The current organizational structure of your Services team and alignment with other customer-facing teams may be inhibiting your ability to deliver outcomes. Organizational alignment, increased cooperation, and shared goals are key to customer retention and revenue expansion initiatives.
The State of Service Organizations
Service organizations are optimized to achieve task-based service objectives such as case closure efficiency, onboarding and adoption milestones, case deflection, and attainment of target Net Promoter Scores. While these are all important objectives, they are inadequate goals if not directly aligned with achieving strategic outcomes such as retaining customer relationships, growing account value, and contributing to ARR.
Companies focused on transactional tasks are not able to maximize retention and expansion of customer relationship value. Sub-optimized organizations may:
- Achieve transactional success but miss opportunities to identify customers at risk.
- Create delivery efficiencies though self-help and service automation but fail to deliver services necessary to help customers adopt and use products effectively.
- Establish new relationships but fail to retain them for more than a year.
- Provide a timely accurate response to support issues but miss an opportunity to upsell additional services.
Are you Organized for Success?
Consider the following characteristics – and if any of these attributes describe your Services Team or your company – it’s time for a change.

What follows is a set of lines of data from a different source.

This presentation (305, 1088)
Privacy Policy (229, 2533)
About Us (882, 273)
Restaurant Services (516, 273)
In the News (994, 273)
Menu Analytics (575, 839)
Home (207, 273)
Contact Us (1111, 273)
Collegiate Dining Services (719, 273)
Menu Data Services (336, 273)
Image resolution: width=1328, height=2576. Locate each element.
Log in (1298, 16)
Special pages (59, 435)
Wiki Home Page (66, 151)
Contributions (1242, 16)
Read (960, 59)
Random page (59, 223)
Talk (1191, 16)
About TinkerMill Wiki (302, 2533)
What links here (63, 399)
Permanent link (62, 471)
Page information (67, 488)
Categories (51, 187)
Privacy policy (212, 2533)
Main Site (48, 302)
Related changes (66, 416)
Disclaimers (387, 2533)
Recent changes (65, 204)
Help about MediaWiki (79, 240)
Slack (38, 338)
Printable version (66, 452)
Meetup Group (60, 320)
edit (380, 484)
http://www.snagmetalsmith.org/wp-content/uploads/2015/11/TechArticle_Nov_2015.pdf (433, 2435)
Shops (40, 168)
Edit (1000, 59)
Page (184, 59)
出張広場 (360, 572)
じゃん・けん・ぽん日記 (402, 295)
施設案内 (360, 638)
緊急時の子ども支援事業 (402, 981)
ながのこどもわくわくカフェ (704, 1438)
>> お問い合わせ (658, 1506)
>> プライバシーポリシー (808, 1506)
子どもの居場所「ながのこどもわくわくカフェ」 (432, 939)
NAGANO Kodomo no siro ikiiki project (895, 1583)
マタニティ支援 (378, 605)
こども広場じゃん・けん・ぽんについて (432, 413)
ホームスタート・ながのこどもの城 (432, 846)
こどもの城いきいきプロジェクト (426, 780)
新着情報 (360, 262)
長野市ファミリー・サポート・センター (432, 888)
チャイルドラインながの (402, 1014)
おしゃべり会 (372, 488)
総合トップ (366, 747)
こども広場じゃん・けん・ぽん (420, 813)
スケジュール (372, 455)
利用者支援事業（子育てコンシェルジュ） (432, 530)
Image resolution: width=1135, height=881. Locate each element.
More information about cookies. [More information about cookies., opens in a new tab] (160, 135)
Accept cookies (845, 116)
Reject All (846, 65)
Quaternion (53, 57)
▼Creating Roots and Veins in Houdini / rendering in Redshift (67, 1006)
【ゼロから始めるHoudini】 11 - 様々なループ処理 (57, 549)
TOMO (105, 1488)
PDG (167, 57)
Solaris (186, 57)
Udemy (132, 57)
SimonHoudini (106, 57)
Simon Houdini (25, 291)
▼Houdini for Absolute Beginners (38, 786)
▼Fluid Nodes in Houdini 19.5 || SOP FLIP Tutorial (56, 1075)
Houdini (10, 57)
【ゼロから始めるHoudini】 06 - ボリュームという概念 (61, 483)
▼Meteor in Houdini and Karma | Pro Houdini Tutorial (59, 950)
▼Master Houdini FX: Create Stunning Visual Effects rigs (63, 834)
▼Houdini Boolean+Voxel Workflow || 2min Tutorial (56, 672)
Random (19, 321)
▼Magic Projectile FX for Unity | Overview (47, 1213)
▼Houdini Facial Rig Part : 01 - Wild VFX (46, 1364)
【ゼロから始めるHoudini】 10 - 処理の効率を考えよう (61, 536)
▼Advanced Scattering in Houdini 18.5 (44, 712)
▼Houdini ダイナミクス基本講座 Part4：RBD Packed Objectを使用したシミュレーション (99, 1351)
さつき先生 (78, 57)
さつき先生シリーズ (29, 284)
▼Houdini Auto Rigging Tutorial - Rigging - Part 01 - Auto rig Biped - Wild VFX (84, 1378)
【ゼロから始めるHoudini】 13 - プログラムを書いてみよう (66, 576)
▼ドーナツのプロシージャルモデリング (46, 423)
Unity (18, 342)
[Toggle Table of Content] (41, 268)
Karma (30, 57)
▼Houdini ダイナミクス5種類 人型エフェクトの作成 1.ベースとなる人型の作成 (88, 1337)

The following characteristics are inhibitors to Service success:
Narrowly Defined Customer Experience Strategy
The lack of a well-defined and coordinated Customer Experience (CX) strategy perpetuates inefficient and siloed organizational structures. When specific teams and individuals are not held accountable for contributing to overall CX strategic objectives, revenue and retention opportunities will be missed.
Siloed Organizational Structures
Service remains predominantly siloed with separate departments for Support, Education, and Professionals Services and are often separate from Product Management, Sales, and Renewal teams. Siloed organizational structures inhibit the ability to provide coordinated and efficient resource allocation to deliver the services necessary to sustain healthy customer relationships.
Lack of Common Goals
It is unrealistic to expect that cross-organizational teams will regularly coordinate activities if there are no incentives to promote this behavior. The lack of shared goals that transcend organizational boundaries assure that teams will focus their efforts only on the tasks and activities they are goaled on.
Limited Coordination
Siloed organizations do not actively coordinate activities throughout the customer relationship lifecycle. The lack of coordinated action is often the result of narrowly focused practices to achieve specific tasks and silo-specific goals with little or no incentives to promote cross-functional cooperation.
Sub-Optimized Resource Utilization
Use of overlapping and complementary resources from post-sales teams are not coordinated or pooled to drive customer success or achieve service delivery cost-efficiencies.
The Journey to Organizational Transformation
As companies refine their customer experience (CX) strategies and recognize that retention and relationship growth are paramount objectives, organizational transformation is inevitable. Here are three critical steps to successful organizational change:
- Define a Service plan to describe what you are trying to accomplish with Services and how you plan to get there.
- Build the right Services team with the right people, in the right roles, doing the right things.
- Change can be a daunting task, but often it is the only way to drive towards Service success – It’s imperative that you understand inhibitors to change and overcome obstacles.